The sun shone on all of our courses over the past week and it was great to see so many new as well as familiar faces back at Ketteringham. We had a packed Veg Patch day with a good look at crop rotation and successional sowing as well as what you could be planting and harvesting each month of the year. There was lots to do on the Summer Pruning course, with reversion to be removed from variegated shrubs, pruning of early summer flowering shrubs and expert deadheading of roses to be demonstrated. Finally, we had another lovely Peony & Dahlia Day with glorious Norfolk flowers from English Peonies. It wasn’t just about arranging the flowers – everyone went away having learned how to propagate, plant, nurture and cut these wonderful flowers, as well as something of their place in history.

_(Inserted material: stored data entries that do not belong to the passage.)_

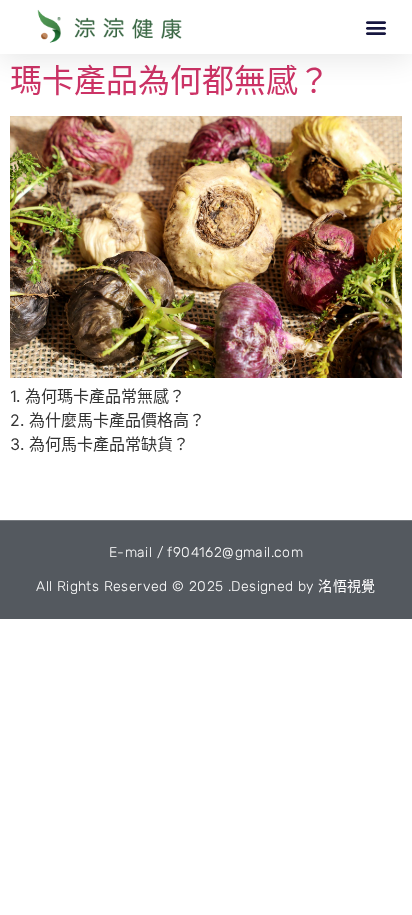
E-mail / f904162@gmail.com (206, 552)
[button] (375, 26)
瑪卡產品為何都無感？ (170, 80)
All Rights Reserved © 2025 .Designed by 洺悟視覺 (206, 586)
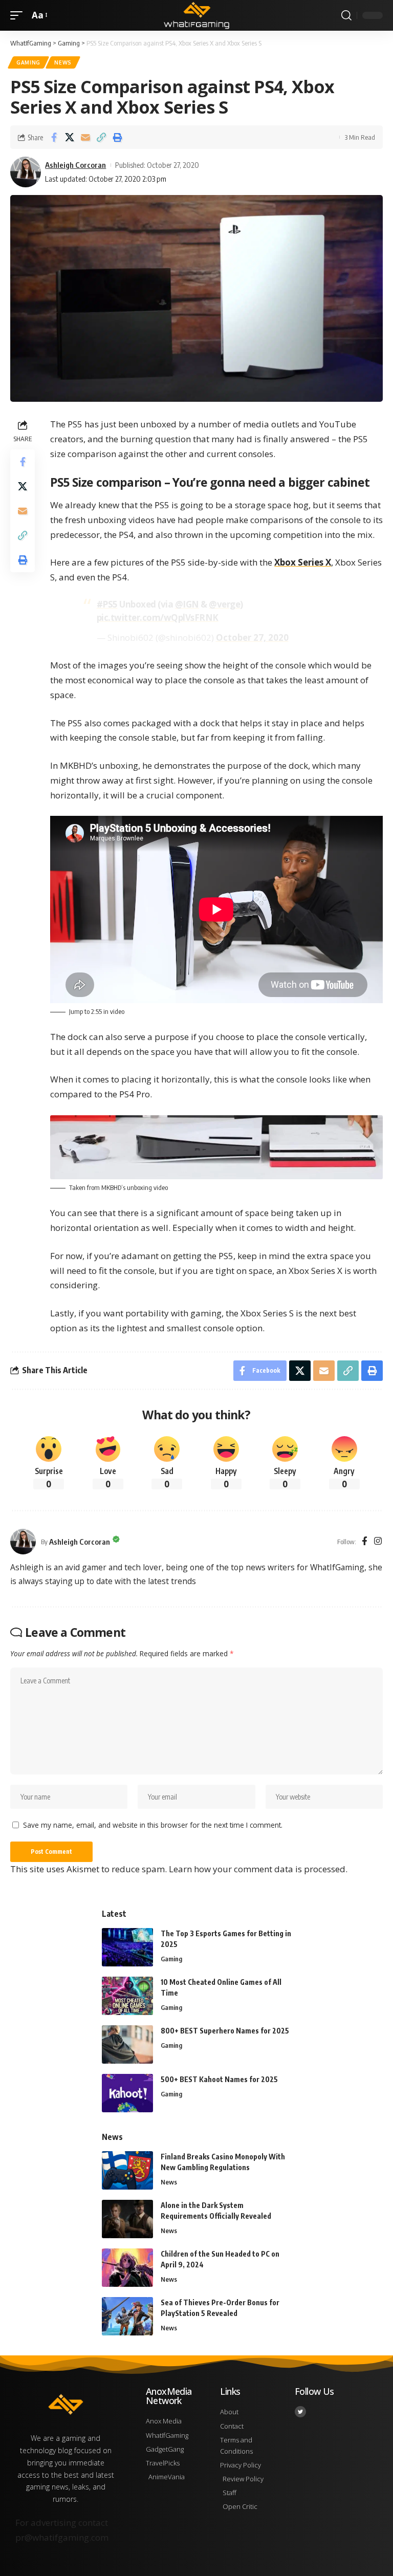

Courses in September are now filling up, and we are particularly pleased to be running the Certificate in Practical Horticulture on both Wednesdays and Saturdays from mid-September. This is an excellent, highly practical 10-week course which has had great reviews from the first course which started in January and will finish in early August after a lockdown hiatus. We had a mix of interested amateur gardeners, professional gardeners looking for a a qualification and people keen to change their career and get into gardening. All of them have found the course really useful as well as very enjoyable. There are still a few places available on both days if you would like to join us.
Similarly, the very popular Introduction to Garden Design is filling up. It is an 8-week course for which you do not need to have any experience or even any creative skill, just an enthusiasm for learning about garden design, whether for your own garden or for clients.
In the Walled Garden we have been harvesting potatoes, lettuce and kohl rabi and taking lots of semi-ripe cuttings from perennials and shrubs. The greenhouse had begun to empty out but is now filling up again as the cuttings line up on the benches. We have also cut a new border against the south-west wall which we plan to plant over the coming weeks and months using many of the plants we have propagated ourselves. We will undoubtedly be taking cuttings from them to produce more plants on courses over the next year.
Upcoming courses with availability:
Lawn Care & Maintenance 2nd September
What Needs Doing Now 8th September
Introduction to Garden Design (8 week course) 10th September
Composting Made Simple 11th September
The Cutting Garden 15th September
Certificate in Practical Horticulture (10 week course) 16th and 19th September
Botanical and Textural Print Making (6 week course) 28th September
Plant of the Week
Desmodium elegans
Desmodium elegans is a deciduous sub-shrub with trifoliolate leaves and panicles or racemes of small rosy-pink pea-flowers in late summer and autumn. It is part of the Fabaceae (pea) family and grows well in most soils though in colder areas it may require protection from frosts and cold drying winds. The plant was discovered in the Himalayas in 1879 and the name comes from the Greek desmos, a band or chin which refers to the jointed seed pods.